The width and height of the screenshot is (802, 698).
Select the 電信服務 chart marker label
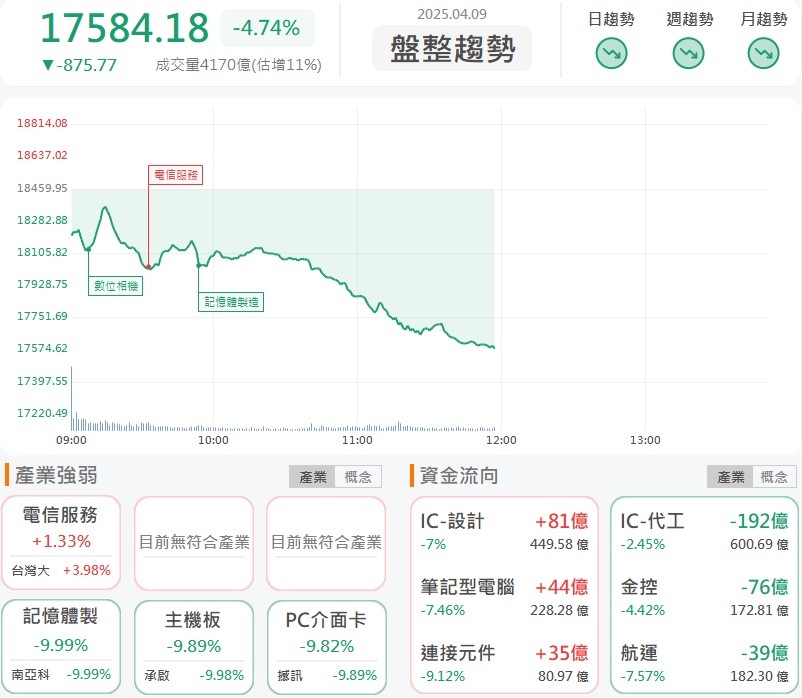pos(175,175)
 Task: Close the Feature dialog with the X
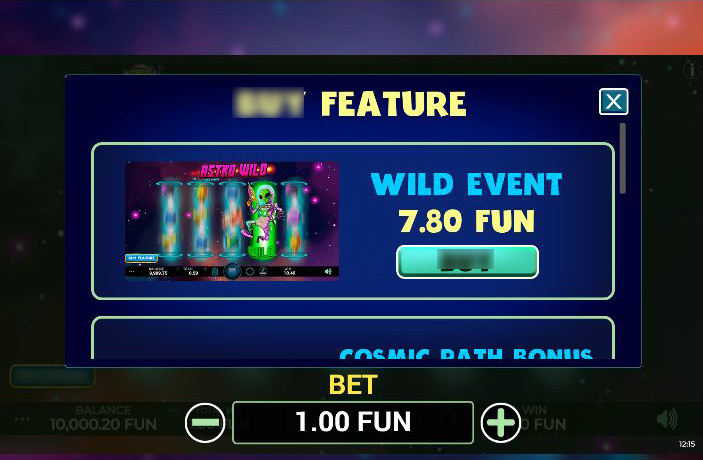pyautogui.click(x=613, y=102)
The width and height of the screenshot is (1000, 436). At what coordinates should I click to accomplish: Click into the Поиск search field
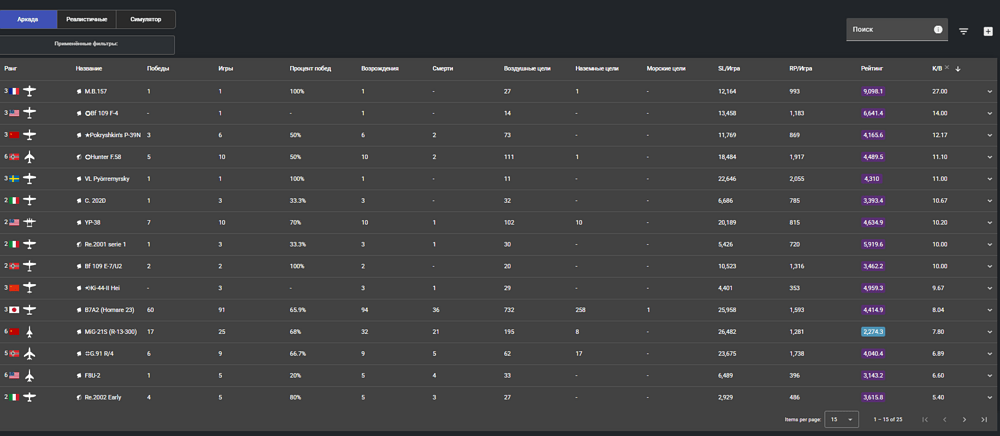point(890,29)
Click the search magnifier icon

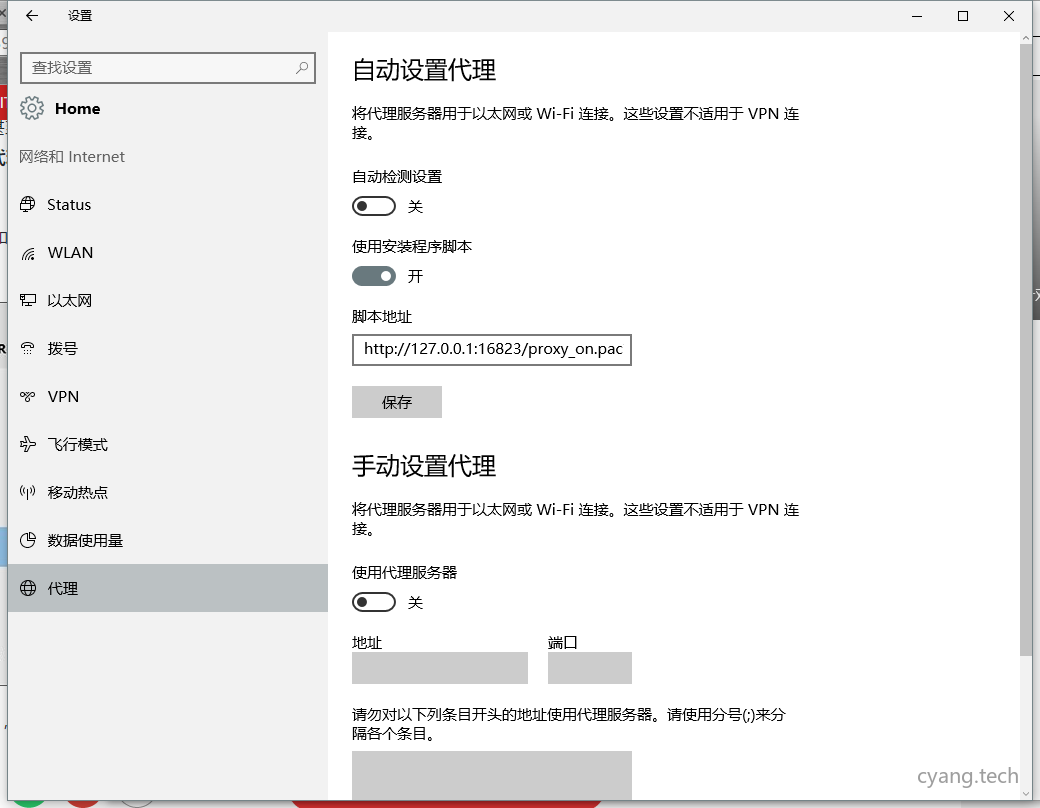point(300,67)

* * * * * * * * *

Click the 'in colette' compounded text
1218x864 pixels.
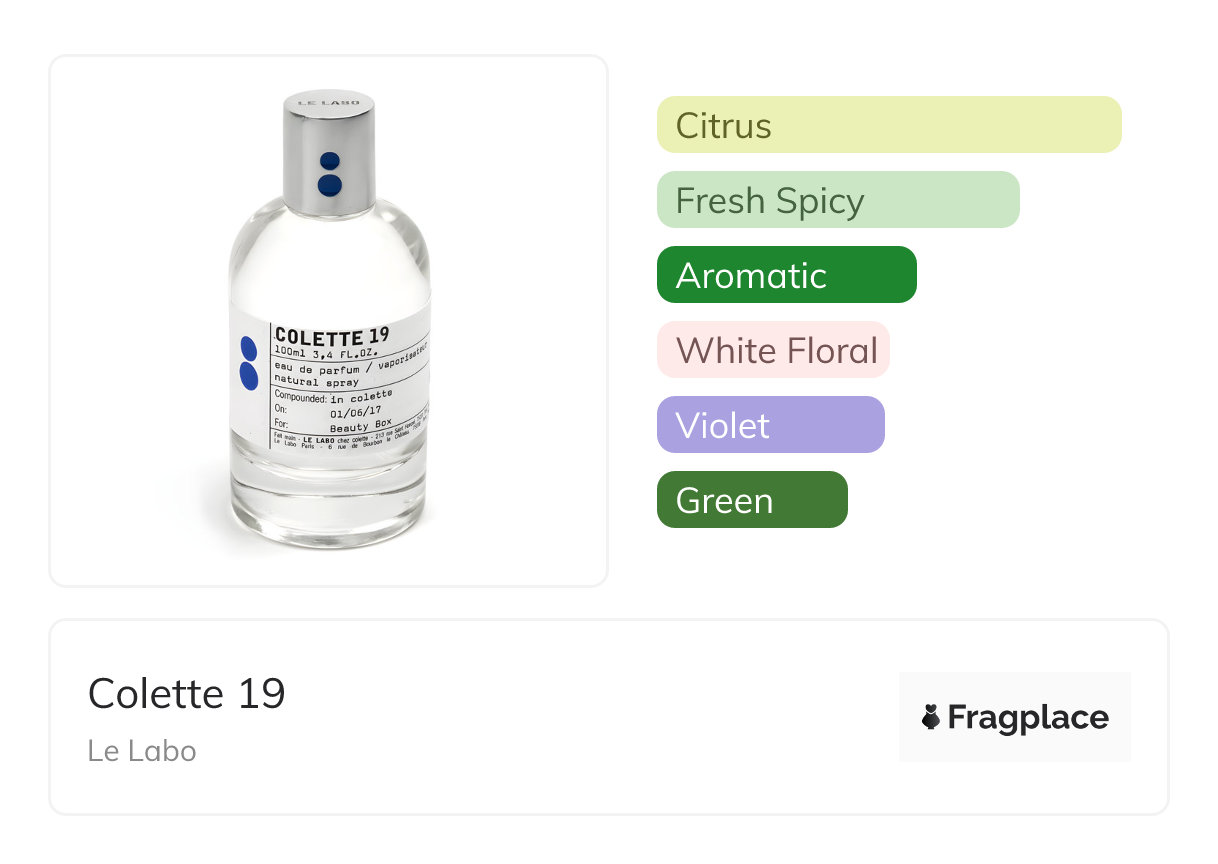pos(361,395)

* * * * * * * * *

WHAT YOU NEED TO DO: Convert the part of the material above that opens with the line containing "The width and height of the screenshot is (1000, 436)." and closes with the line containing "point(300,67)" into a two-column CSV with the header instruction,click_point, one row per instruction and its answer, each value in a single quoted field with line breaks replaced by spaces. Leave the pictures out.

ANSWER IN FULL:
instruction,click_point
"The width and height of the screenshot is (1000, 436). At what coordinates should I click to accomplish: Click into the Поиск search field","point(890,29)"
"Click the search magnifier icon","point(300,67)"